Please rewrite the listing below as a Markdown table with the columns Row and Content, covering only the span from the line with "The image size is (690, 482)." to the line with "pos(429,308)", both included. Number each row and leave out blank lines.

— start SUPPLIED RECORDS —

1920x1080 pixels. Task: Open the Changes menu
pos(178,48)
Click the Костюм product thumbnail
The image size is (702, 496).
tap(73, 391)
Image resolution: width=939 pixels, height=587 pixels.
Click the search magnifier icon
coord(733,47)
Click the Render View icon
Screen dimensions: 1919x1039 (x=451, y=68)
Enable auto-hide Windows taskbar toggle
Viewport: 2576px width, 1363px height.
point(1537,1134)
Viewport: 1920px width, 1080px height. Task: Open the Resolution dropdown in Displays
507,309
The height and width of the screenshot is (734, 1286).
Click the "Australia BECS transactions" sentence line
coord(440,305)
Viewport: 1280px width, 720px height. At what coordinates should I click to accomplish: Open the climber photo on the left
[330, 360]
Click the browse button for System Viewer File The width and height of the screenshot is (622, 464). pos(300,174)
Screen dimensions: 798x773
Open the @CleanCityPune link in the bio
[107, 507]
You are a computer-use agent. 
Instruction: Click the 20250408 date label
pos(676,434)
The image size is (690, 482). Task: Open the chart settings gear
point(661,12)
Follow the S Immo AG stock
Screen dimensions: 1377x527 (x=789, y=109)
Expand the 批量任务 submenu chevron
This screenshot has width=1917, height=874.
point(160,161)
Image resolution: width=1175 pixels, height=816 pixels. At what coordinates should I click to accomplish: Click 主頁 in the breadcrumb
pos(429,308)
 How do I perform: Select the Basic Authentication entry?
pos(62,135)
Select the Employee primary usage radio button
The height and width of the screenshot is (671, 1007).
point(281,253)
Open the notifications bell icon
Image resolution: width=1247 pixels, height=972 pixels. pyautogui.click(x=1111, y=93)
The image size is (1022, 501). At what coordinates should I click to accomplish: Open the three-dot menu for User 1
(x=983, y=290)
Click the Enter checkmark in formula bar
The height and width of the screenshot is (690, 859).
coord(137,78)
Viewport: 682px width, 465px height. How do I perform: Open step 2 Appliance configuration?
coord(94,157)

— end SUPPLIED RECORDS —

EXERCISE RESULT
| Row | Content |
|---|---|
| 1 | The image size is (690, 482). Task: Open the chart settings gear |
| 2 | point(661,12) |
| 3 | Follow the S Immo AG stock |
| 4 | Screen dimensions: 1377x527 (x=789, y=109) |
| 5 | Expand the 批量任务 submenu chevron |
| 6 | This screenshot has width=1917, height=874. |
| 7 | point(160,161) |
| 8 | Image resolution: width=1175 pixels, height=816 pixels. At what coordinates should I click to accomplish: Click 主頁 in the breadcrumb |
| 9 | pos(429,308) |